Mieszkańcy Trójmiasta, którzy wzięli kredyty we frankach skrzyknęli się i przed fontanną Neptuna w Gdańsku pojawiło się około stu zdesperowanych osób. Nie proszą o pomoc finansową, ale o systemowe rozwiązanie, które pomoże im spłacić kredyty.

Ponad pięćdziesiąt osób spotkało się w Szczecinie w ramach internetowej akcji organizowanej przez Stowarzyszenie Obrony Poszkodowanych przez Banki "Pro Futuris". Frankowicze domagali się powołania rządowej Komisji do Renegocjacji Umów i możliwości przewalutowania kredytów we frankach po kursie z dnia kiedy zostały zaciągnięte.
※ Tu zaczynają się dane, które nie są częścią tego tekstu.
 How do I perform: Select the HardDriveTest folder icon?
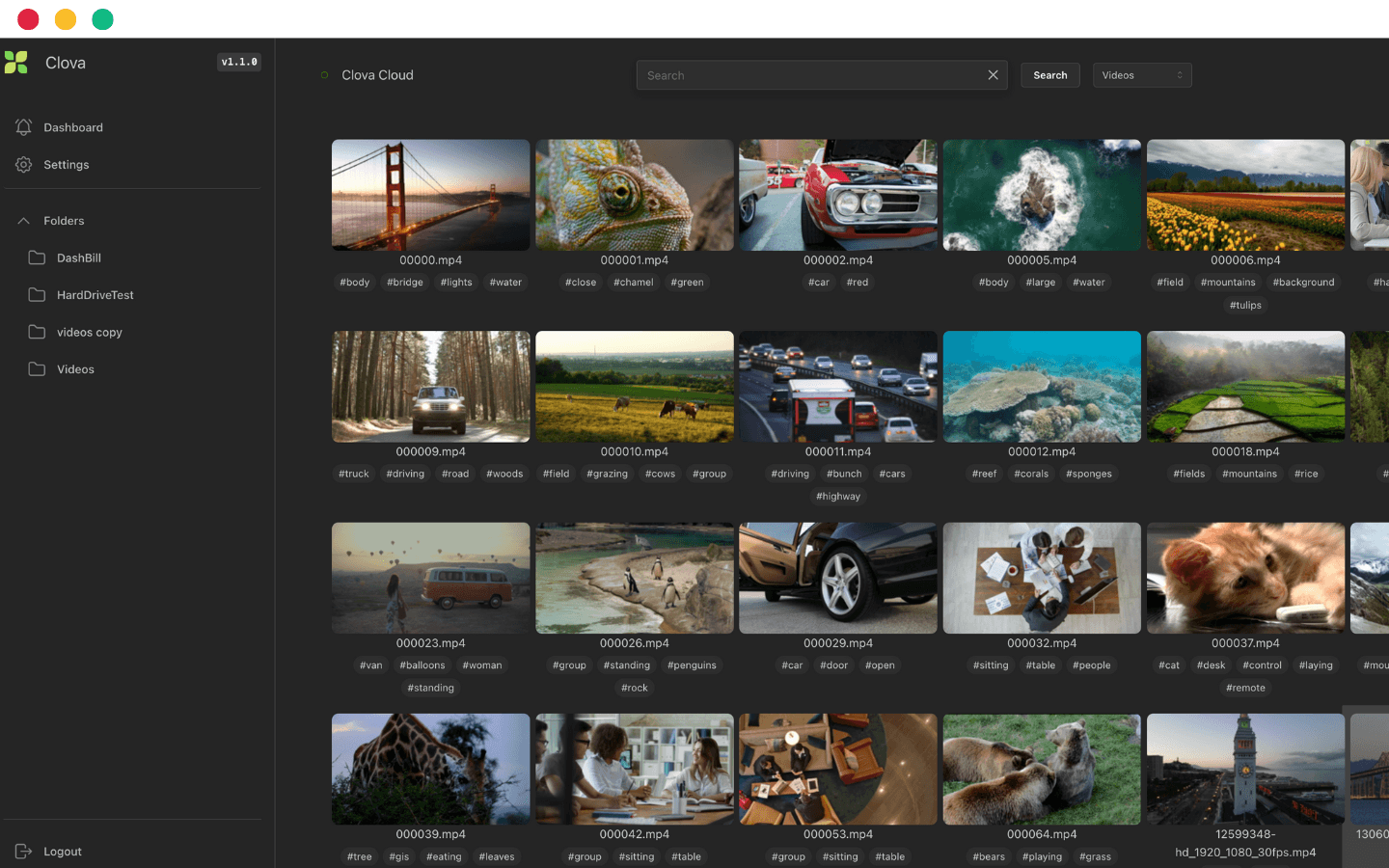click(37, 295)
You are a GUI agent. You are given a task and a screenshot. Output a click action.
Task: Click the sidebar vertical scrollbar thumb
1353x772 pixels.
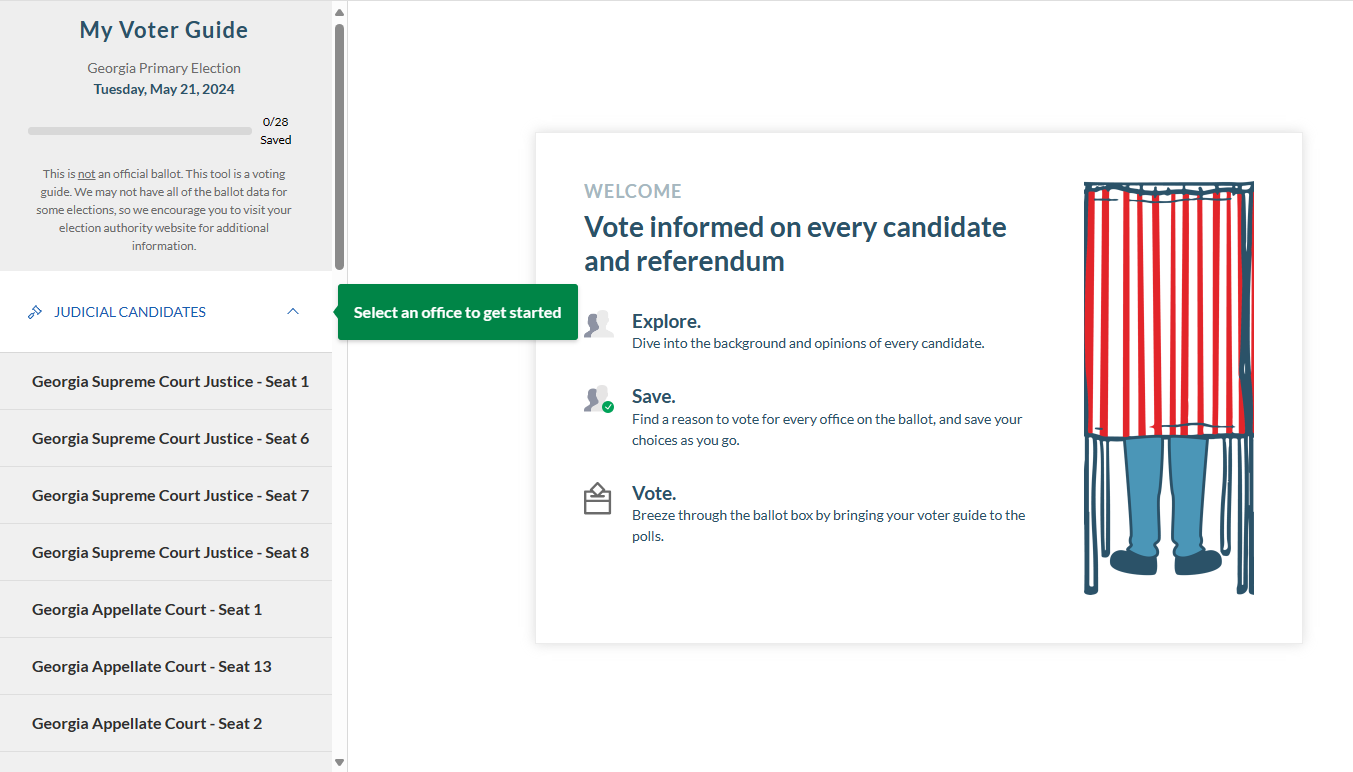click(339, 146)
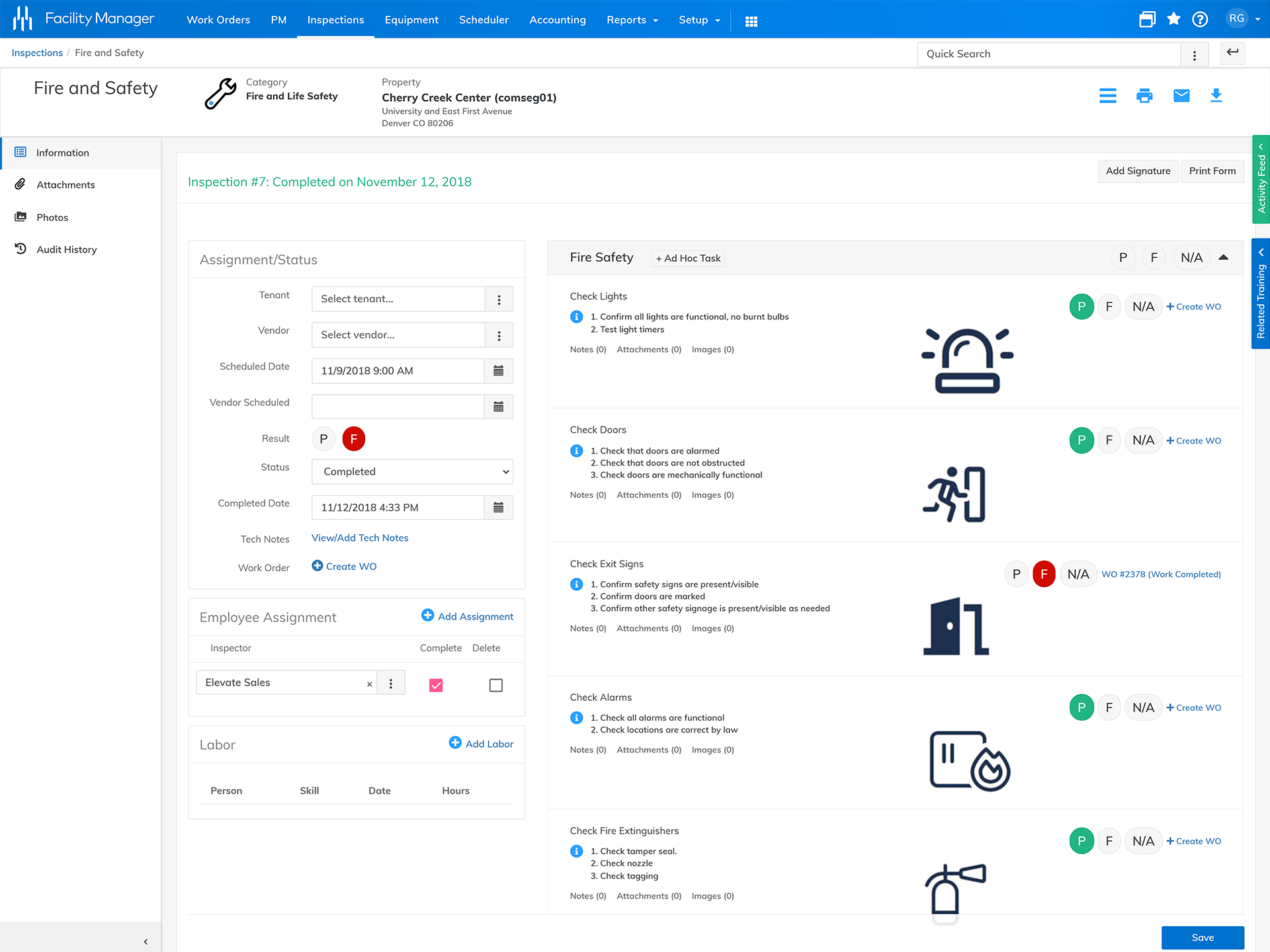Click the Add Signature button

(x=1138, y=171)
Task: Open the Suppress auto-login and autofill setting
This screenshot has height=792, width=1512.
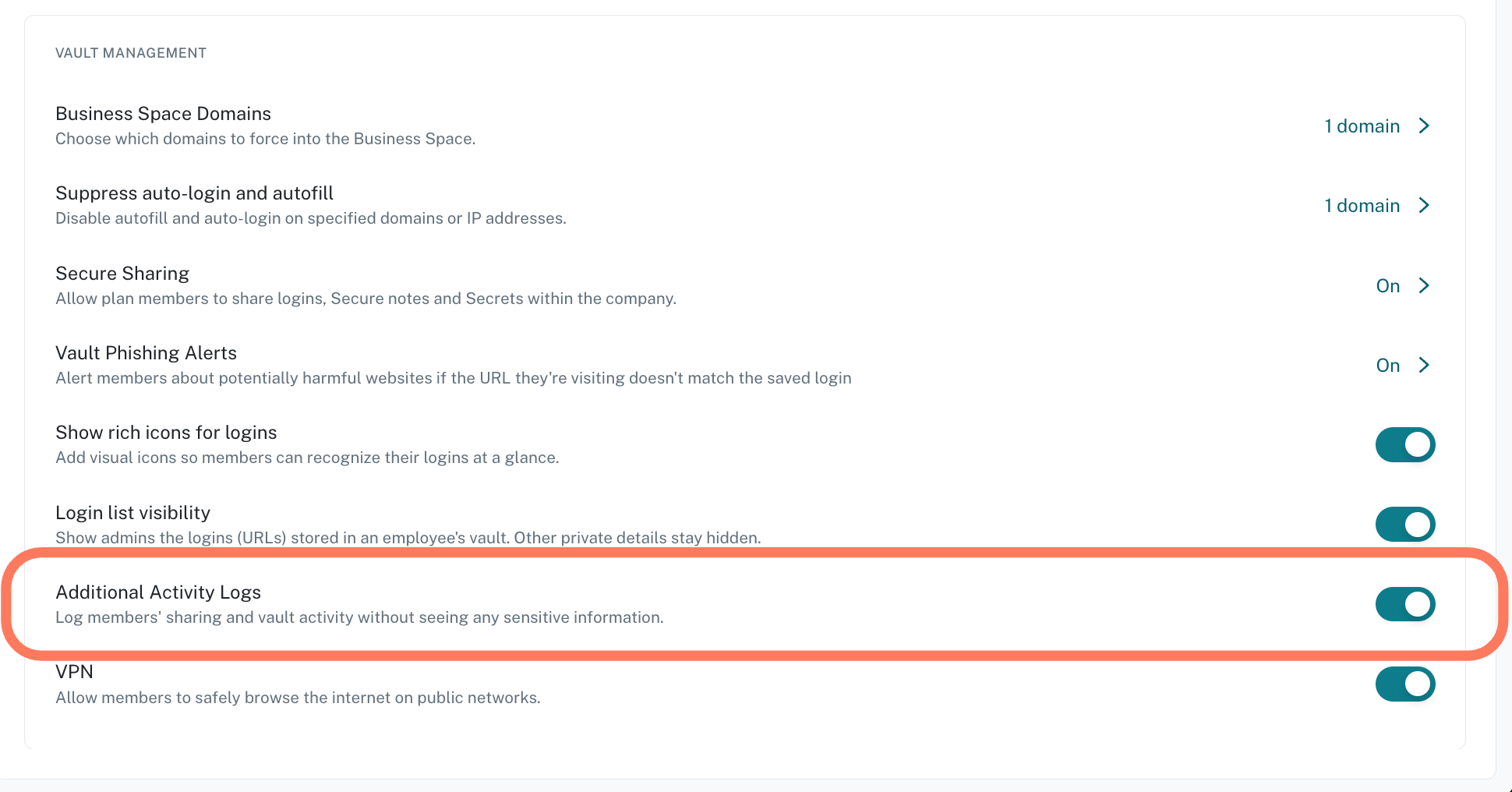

Jeden z uczestników zgromadzenia został spisany przez policję. Zdaniem policji zgromadzenie przed szczecińskim Urzędem Miasta było nielegalne, gdyż odbyło się bez zgody władz miasta.

Wśród proponowanych przez Związek Banków Polskich rozwiązań znalazły się między innymi: ujemna stawka LIBOR, istotne zmniejszenie spreadu (różnicy kursu kupna - sprzedaży) w ciągu najbliższych 6 miesięcy oraz wydłużenie na wniosek klienta czasu spłaty kredytu we frankach lub jej okresowe zawieszenie. Część tych, którzy zaciągnęli kredyt we franku szwajcarskim czuje się poszkodowana. Ale niektórzy eksperci wskazują, że pomoc dla nich byłaby niesprawiedliwa wobec tych, którzy w tym samym czasie zaciągnęli kredyt w złotym i płacili wyższe raty.

Po uwolnieniu kursu franka w ubiegłym tygodniu, zamiast około 3,50 złotego, dziś płacimy za szwajcarską walutę około 4,20 złotego. W Polsce kredyty w szwajcarskiej walucie ma ponad 700 tysięcy osób.